**Exercise:** Scan the lines below and report each one containing "showing" by copying it.

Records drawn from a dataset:
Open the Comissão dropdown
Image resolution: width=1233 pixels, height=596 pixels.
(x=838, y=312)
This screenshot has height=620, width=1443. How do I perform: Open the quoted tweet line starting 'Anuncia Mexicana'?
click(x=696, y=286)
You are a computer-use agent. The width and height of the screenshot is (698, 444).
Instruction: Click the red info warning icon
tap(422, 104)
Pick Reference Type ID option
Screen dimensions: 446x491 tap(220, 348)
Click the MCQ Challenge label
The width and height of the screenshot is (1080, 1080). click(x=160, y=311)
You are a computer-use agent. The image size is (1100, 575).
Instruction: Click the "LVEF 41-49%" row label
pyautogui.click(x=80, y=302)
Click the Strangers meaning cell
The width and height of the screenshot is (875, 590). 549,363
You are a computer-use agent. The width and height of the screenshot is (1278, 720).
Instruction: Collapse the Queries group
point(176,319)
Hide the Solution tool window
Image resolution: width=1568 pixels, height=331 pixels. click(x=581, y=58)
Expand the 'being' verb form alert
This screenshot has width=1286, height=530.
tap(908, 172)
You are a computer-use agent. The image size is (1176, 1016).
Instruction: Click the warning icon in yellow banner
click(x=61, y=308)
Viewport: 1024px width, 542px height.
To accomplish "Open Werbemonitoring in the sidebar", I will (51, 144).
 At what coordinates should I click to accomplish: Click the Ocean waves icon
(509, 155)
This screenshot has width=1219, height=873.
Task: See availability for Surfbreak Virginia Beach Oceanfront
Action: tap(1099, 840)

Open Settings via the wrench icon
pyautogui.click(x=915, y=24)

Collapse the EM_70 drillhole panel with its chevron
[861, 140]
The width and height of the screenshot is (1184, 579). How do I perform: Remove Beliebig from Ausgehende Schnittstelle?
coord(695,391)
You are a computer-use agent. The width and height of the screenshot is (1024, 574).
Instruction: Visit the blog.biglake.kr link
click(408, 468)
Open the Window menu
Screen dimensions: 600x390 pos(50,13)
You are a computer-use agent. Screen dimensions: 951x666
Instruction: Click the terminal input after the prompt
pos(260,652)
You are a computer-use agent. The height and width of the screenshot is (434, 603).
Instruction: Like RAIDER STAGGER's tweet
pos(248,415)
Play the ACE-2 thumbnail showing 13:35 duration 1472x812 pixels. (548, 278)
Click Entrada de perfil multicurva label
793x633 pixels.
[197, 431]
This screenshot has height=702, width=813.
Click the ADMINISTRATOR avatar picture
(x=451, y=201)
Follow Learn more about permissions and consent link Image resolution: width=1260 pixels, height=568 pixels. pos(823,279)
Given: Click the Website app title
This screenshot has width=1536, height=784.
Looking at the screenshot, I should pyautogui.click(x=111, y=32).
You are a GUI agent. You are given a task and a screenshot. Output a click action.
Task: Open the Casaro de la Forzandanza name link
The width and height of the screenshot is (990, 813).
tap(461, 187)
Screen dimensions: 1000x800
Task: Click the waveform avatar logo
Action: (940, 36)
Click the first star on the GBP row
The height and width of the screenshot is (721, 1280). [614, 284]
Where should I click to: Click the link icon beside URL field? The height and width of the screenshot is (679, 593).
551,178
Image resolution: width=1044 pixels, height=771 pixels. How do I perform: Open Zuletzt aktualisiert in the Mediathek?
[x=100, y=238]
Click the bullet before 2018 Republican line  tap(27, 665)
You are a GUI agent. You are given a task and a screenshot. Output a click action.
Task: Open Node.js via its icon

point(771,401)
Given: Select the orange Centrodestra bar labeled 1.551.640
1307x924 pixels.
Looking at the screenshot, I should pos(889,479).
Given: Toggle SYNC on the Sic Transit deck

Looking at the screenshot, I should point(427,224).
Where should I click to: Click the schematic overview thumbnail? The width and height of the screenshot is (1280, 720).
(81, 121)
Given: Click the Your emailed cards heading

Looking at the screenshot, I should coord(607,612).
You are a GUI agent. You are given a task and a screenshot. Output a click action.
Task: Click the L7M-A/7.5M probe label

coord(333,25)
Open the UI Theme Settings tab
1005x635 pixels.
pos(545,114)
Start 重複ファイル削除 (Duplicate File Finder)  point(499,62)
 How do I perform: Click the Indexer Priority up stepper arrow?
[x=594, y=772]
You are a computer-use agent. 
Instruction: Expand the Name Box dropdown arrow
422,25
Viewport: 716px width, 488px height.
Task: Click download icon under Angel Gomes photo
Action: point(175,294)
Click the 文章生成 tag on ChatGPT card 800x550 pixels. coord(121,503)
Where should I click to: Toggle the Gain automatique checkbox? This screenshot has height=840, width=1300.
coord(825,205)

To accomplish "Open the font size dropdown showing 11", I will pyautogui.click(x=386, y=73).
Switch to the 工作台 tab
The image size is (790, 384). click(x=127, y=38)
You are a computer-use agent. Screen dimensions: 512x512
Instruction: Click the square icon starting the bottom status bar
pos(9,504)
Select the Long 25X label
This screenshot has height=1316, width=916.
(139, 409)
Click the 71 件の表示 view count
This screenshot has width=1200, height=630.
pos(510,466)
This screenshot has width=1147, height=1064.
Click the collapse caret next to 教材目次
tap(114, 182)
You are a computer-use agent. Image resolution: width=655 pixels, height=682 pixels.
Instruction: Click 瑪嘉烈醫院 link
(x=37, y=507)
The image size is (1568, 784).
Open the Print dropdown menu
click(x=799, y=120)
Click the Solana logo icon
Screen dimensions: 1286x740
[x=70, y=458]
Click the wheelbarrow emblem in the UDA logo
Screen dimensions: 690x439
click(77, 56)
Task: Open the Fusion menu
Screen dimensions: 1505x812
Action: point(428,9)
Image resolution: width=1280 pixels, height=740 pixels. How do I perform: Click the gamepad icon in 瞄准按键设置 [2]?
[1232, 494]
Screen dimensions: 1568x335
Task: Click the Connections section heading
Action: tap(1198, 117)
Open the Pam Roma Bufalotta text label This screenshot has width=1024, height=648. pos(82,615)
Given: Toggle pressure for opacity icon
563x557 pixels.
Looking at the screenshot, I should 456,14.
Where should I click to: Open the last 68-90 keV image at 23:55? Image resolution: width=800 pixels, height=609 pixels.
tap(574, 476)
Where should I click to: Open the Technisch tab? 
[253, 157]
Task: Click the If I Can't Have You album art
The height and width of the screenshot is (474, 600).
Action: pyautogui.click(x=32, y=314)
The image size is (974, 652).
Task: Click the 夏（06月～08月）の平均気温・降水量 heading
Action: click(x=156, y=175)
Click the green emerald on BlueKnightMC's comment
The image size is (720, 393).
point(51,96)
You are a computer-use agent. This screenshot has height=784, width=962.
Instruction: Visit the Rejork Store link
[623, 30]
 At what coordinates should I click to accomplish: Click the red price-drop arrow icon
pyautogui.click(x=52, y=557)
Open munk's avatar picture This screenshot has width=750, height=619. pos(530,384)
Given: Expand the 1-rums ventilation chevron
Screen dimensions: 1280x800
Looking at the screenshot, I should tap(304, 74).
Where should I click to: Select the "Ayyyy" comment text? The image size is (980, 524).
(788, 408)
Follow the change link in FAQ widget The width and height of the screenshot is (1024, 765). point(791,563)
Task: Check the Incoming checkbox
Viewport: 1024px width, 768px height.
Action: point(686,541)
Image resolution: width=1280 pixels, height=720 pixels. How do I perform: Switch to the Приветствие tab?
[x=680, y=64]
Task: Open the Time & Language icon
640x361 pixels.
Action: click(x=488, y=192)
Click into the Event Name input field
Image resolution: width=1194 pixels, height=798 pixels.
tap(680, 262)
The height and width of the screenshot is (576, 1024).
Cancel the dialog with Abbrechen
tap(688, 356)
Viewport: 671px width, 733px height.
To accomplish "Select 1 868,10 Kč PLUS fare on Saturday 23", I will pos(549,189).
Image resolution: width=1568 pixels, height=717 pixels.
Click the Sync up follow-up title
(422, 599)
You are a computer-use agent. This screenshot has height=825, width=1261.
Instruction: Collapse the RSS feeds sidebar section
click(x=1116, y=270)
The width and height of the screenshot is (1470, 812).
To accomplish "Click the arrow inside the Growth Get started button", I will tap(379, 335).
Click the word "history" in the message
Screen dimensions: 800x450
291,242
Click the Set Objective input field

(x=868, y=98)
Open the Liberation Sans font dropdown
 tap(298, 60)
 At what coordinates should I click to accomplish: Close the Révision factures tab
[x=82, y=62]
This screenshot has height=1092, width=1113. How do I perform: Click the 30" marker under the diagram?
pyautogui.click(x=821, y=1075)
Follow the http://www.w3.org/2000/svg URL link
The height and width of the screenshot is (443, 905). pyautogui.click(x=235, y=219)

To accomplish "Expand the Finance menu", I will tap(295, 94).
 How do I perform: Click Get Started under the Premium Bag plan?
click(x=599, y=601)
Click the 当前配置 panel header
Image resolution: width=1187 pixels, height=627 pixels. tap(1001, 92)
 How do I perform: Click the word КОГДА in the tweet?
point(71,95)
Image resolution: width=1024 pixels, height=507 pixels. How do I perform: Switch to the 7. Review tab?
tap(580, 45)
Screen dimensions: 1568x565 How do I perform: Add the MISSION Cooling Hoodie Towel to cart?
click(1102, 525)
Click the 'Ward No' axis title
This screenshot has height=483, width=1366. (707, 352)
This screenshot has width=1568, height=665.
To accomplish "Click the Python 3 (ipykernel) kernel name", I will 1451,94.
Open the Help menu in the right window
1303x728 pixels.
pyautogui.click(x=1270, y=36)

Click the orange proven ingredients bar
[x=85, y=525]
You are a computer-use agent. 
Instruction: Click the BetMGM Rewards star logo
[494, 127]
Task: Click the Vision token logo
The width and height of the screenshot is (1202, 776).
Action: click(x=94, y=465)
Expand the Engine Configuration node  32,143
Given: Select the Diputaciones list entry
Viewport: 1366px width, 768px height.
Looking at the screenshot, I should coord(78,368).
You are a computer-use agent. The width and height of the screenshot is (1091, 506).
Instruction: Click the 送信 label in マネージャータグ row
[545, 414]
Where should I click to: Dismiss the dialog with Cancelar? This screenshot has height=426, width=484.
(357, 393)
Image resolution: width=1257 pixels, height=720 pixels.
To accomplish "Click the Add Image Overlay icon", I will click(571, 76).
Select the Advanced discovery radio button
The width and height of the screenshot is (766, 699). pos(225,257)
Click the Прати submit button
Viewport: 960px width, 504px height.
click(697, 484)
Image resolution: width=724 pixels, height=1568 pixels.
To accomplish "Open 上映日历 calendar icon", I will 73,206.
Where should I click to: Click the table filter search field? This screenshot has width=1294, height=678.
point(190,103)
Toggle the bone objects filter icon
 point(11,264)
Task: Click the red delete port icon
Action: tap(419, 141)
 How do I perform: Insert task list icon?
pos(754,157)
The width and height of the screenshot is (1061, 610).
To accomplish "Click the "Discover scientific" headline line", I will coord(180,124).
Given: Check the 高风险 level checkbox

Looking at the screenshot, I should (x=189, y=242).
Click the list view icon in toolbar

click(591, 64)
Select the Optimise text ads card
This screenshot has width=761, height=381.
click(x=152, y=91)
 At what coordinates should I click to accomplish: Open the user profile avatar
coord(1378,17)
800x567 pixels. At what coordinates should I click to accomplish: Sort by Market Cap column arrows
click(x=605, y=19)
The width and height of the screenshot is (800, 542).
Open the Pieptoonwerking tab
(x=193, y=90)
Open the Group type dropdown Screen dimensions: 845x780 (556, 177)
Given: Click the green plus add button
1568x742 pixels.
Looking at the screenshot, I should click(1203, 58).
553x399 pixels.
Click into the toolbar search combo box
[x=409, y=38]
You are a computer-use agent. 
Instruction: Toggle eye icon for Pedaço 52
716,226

**Finished task:**
Play the ACE-2 thumbnail showing 13:35 duration 1472x812 pixels. (548, 278)
To accomplish "Open the font size dropdown showing 11", I will pyautogui.click(x=386, y=73).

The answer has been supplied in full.